The great thing about the Twitter and Webb is that you can be of any nationality, any ethnicity, and have any viewpoint on a certain topic. Cultural differences or ethnicity have no bearing in the way users agree or disagree with a point of view. It is the gathering of common interests and communication using online platforms that brings various viewpoints together. Pinsetters, a new scrapbook styled website has a variety of different topics that can be covered. This upcoming website is extremely non-essentialist, mainly because it is content based off of different people’s interests.
The website is a great example of non-essentialist because people are more focused on the formation of the content, rather than the social norm of who is pinning, or posting different topics on to their scrapbook. There are certain categories like architecture, art, fashion, do-it-yourself, and science and nature, which show topics to discuss and re-pin onto their scrapbooks. Regardless of national or ethnic background, the site runs mainly on content. Users simply scroll through the scrapbook-styled website to see which pictures are most appealing to them.
By clicking on the pictures, it will take them to the source of the link where they can learn more about that object. From the name itself, Pinsetters is about sharing people’s interests. It is a tool that collects cultural pieces of art, design, cuisine, ideology, and much more, and displays everything on its website. The user has much to delve into and can easily be exposed to new things. Godson (2012) suggests that Pinsetters could overtake Faceable as a form of digital creation, meaning users may collect and maintain digital assets using this website.
This being very similar o Faceable, uses somewhat anonymous browsing. Instead of having to be friends with someone on Pinsetters to look at their profiles and interests, users can simply click anyone’s website, giving them full access to all the content on the website. This enables users to explore diverse topics, opening up their minds and expanding their own cultural identity. Ultimately, the growth of the internet has shaped many of our cultural identities as it is today. Social media platforms have mainly done so by expanding our minds and sparking discussions throughout different people of different grounds.

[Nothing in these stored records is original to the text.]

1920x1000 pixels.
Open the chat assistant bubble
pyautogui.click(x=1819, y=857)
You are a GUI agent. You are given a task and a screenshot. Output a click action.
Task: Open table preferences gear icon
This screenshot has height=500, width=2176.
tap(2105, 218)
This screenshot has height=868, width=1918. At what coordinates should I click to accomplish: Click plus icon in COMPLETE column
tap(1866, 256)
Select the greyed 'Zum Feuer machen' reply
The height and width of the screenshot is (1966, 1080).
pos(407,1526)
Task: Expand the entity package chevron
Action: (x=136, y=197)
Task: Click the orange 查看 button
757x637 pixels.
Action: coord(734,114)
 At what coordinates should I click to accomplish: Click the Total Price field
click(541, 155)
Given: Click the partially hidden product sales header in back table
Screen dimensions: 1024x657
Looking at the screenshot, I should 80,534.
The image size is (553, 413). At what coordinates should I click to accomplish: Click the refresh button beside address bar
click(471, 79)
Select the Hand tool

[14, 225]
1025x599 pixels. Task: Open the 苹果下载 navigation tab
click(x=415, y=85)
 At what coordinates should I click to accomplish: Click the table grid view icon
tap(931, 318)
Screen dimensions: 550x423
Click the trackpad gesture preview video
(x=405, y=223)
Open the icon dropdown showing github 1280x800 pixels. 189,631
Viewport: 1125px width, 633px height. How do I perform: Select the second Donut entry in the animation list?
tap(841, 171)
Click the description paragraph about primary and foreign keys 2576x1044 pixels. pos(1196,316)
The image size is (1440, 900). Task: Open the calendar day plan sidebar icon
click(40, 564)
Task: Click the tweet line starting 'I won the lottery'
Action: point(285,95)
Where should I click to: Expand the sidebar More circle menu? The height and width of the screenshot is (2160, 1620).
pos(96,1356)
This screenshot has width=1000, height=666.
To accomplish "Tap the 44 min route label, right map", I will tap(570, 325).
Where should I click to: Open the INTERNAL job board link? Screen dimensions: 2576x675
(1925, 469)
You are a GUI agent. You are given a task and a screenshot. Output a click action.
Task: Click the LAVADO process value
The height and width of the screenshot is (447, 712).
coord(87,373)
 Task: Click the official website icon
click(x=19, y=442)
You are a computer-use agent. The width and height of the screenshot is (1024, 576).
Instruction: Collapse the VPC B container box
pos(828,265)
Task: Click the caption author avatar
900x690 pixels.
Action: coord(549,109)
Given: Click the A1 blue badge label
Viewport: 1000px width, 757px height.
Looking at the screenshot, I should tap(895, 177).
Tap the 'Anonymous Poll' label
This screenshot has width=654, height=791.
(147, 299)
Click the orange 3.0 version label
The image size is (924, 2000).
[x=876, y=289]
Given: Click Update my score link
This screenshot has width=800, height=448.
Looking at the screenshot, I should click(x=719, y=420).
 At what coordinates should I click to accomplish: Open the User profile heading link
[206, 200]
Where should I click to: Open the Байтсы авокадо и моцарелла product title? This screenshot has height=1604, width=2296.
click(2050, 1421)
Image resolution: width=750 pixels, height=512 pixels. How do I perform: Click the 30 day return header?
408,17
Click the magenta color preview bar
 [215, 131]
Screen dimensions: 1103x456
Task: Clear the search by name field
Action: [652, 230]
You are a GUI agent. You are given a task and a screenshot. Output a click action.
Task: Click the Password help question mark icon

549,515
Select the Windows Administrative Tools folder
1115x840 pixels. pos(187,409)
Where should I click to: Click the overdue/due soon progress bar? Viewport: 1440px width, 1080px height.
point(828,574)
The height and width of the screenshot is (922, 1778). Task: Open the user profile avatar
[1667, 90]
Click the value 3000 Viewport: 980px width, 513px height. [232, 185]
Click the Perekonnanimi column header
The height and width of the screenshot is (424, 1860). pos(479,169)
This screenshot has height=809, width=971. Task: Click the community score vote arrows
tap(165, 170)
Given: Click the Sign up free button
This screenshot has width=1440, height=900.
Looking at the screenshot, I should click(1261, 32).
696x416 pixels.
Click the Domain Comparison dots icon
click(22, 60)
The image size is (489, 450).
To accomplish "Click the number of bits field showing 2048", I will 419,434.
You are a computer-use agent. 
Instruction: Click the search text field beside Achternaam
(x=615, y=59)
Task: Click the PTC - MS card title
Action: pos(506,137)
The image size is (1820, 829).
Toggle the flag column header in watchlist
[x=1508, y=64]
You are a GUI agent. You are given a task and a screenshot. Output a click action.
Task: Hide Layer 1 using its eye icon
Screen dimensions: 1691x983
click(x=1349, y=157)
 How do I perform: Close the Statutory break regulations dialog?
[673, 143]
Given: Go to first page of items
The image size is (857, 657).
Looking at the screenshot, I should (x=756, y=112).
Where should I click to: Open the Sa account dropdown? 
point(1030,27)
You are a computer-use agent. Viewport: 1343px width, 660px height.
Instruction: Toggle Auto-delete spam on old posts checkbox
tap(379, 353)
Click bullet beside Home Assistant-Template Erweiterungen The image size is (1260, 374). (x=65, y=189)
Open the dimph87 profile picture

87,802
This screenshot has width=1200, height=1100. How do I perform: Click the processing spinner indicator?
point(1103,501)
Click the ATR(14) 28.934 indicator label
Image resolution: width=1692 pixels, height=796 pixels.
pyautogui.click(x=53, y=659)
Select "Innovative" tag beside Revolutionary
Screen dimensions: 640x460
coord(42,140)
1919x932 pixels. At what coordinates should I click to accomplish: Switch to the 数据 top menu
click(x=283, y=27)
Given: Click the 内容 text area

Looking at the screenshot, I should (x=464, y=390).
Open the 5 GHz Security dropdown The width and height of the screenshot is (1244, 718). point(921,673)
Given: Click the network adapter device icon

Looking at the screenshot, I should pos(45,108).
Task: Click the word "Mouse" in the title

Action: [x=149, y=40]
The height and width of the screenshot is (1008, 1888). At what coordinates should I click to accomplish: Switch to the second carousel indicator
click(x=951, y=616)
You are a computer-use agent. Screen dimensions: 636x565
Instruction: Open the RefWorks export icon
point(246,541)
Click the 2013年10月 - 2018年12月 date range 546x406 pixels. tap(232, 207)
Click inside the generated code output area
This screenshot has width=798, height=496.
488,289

The internet promotes non-essentialist subliminally because as a user, people tend to want to be anonymous on the internet and only share their interests to other individuals. Even though there are some essentialist parts to the internet, it is more observed that people on the internet will be more open minded to new ideas. In all, there is never one certain categorization of one’s cultural identity when surfing across the world- wide web. The internet itself may be defined as modern globalization, without any physical social interaction.